» **What to produce**
The answer should be every line below, retyped exactly.
===== Information provided
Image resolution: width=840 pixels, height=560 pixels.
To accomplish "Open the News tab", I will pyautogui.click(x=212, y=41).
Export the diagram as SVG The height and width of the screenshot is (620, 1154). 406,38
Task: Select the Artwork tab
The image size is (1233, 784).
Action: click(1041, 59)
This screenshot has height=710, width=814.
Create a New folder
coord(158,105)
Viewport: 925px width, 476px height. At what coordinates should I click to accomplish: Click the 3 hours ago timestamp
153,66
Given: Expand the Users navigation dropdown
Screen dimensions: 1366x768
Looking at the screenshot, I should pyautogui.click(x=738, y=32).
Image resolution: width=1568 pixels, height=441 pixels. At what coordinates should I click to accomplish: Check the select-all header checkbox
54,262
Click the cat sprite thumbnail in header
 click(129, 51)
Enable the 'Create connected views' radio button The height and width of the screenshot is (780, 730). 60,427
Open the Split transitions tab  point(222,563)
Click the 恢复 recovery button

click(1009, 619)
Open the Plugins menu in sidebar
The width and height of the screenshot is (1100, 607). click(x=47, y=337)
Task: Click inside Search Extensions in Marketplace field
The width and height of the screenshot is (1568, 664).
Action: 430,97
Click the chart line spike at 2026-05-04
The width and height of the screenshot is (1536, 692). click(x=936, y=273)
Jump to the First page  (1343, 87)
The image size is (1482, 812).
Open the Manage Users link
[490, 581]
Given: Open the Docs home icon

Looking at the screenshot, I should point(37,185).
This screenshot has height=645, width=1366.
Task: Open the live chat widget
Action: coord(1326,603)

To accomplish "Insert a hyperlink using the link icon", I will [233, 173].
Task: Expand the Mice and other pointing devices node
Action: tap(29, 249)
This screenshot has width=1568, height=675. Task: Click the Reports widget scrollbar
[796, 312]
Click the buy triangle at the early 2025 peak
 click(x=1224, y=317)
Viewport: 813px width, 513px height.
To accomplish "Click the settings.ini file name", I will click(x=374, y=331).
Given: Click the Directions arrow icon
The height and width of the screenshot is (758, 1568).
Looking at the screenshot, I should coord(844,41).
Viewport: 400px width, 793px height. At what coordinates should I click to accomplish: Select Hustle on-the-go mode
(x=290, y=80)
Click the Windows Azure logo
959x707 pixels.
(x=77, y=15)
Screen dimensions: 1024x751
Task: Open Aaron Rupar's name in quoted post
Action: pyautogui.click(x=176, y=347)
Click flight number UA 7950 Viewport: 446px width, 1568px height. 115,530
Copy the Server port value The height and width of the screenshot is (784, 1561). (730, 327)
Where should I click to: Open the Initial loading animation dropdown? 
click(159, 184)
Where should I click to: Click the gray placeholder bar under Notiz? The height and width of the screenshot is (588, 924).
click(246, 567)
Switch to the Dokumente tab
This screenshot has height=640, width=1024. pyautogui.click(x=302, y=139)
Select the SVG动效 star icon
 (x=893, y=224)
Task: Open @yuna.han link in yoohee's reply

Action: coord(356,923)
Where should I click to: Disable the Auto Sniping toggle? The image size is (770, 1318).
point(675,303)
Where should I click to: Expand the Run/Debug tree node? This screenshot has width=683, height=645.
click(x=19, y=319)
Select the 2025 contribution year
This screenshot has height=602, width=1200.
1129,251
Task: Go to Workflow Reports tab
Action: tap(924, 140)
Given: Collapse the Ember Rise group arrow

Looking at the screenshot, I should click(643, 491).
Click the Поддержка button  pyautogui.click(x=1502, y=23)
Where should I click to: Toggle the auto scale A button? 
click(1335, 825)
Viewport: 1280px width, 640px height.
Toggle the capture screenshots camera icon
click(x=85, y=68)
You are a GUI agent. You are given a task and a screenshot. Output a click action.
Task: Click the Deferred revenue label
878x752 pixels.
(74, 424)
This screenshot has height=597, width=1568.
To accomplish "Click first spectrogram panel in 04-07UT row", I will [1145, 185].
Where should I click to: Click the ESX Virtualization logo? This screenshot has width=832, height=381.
==========
» **Exercise answer**
Image resolution: width=840 pixels, height=560 pixels.
To accomplish "Open the News tab", I will pyautogui.click(x=212, y=41).
Export the diagram as SVG The height and width of the screenshot is (620, 1154). 406,38
Task: Select the Artwork tab
The image size is (1233, 784).
Action: click(1041, 59)
This screenshot has height=710, width=814.
Create a New folder
coord(158,105)
Viewport: 925px width, 476px height. At what coordinates should I click to accomplish: Click the 3 hours ago timestamp
153,66
Given: Expand the Users navigation dropdown
Screen dimensions: 1366x768
Looking at the screenshot, I should pyautogui.click(x=738, y=32).
Image resolution: width=1568 pixels, height=441 pixels. At what coordinates should I click to accomplish: Check the select-all header checkbox
54,262
Click the cat sprite thumbnail in header
 click(129, 51)
Enable the 'Create connected views' radio button The height and width of the screenshot is (780, 730). 60,427
Open the Split transitions tab  point(222,563)
Click the 恢复 recovery button

click(1009, 619)
Open the Plugins menu in sidebar
The width and height of the screenshot is (1100, 607). click(x=47, y=337)
Task: Click inside Search Extensions in Marketplace field
The width and height of the screenshot is (1568, 664).
Action: 430,97
Click the chart line spike at 2026-05-04
The width and height of the screenshot is (1536, 692). click(x=936, y=273)
Jump to the First page  (1343, 87)
The image size is (1482, 812).
Open the Manage Users link
[490, 581]
Given: Open the Docs home icon

Looking at the screenshot, I should point(37,185).
This screenshot has height=645, width=1366.
Task: Open the live chat widget
Action: coord(1326,603)

To accomplish "Insert a hyperlink using the link icon", I will [233, 173].
Task: Expand the Mice and other pointing devices node
Action: tap(29, 249)
This screenshot has width=1568, height=675. Task: Click the Reports widget scrollbar
[796, 312]
Click the buy triangle at the early 2025 peak
 click(x=1224, y=317)
Viewport: 813px width, 513px height.
To accomplish "Click the settings.ini file name", I will click(x=374, y=331).
Given: Click the Directions arrow icon
The height and width of the screenshot is (758, 1568).
Looking at the screenshot, I should coord(844,41).
Viewport: 400px width, 793px height. At what coordinates should I click to accomplish: Select Hustle on-the-go mode
(x=290, y=80)
Click the Windows Azure logo
959x707 pixels.
(x=77, y=15)
Screen dimensions: 1024x751
Task: Open Aaron Rupar's name in quoted post
Action: pyautogui.click(x=176, y=347)
Click flight number UA 7950 Viewport: 446px width, 1568px height. 115,530
Copy the Server port value The height and width of the screenshot is (784, 1561). (730, 327)
Where should I click to: Open the Initial loading animation dropdown? 
click(159, 184)
Where should I click to: Click the gray placeholder bar under Notiz? The height and width of the screenshot is (588, 924).
click(246, 567)
Switch to the Dokumente tab
This screenshot has height=640, width=1024. pyautogui.click(x=302, y=139)
Select the SVG动效 star icon
 (x=893, y=224)
Task: Open @yuna.han link in yoohee's reply

Action: coord(356,923)
Where should I click to: Disable the Auto Sniping toggle? The image size is (770, 1318).
point(675,303)
Where should I click to: Expand the Run/Debug tree node? This screenshot has width=683, height=645.
click(x=19, y=319)
Select the 2025 contribution year
This screenshot has height=602, width=1200.
1129,251
Task: Go to Workflow Reports tab
Action: tap(924, 140)
Given: Collapse the Ember Rise group arrow

Looking at the screenshot, I should click(643, 491).
Click the Поддержка button  pyautogui.click(x=1502, y=23)
Where should I click to: Toggle the auto scale A button? 
click(1335, 825)
Viewport: 1280px width, 640px height.
Toggle the capture screenshots camera icon
click(x=85, y=68)
You are a GUI agent. You are given a task and a screenshot. Output a click action.
Task: Click the Deferred revenue label
878x752 pixels.
(74, 424)
This screenshot has height=597, width=1568.
To accomplish "Click first spectrogram panel in 04-07UT row", I will [1145, 185].
Where should I click to: Click the ESX Virtualization logo? This screenshot has width=832, height=381.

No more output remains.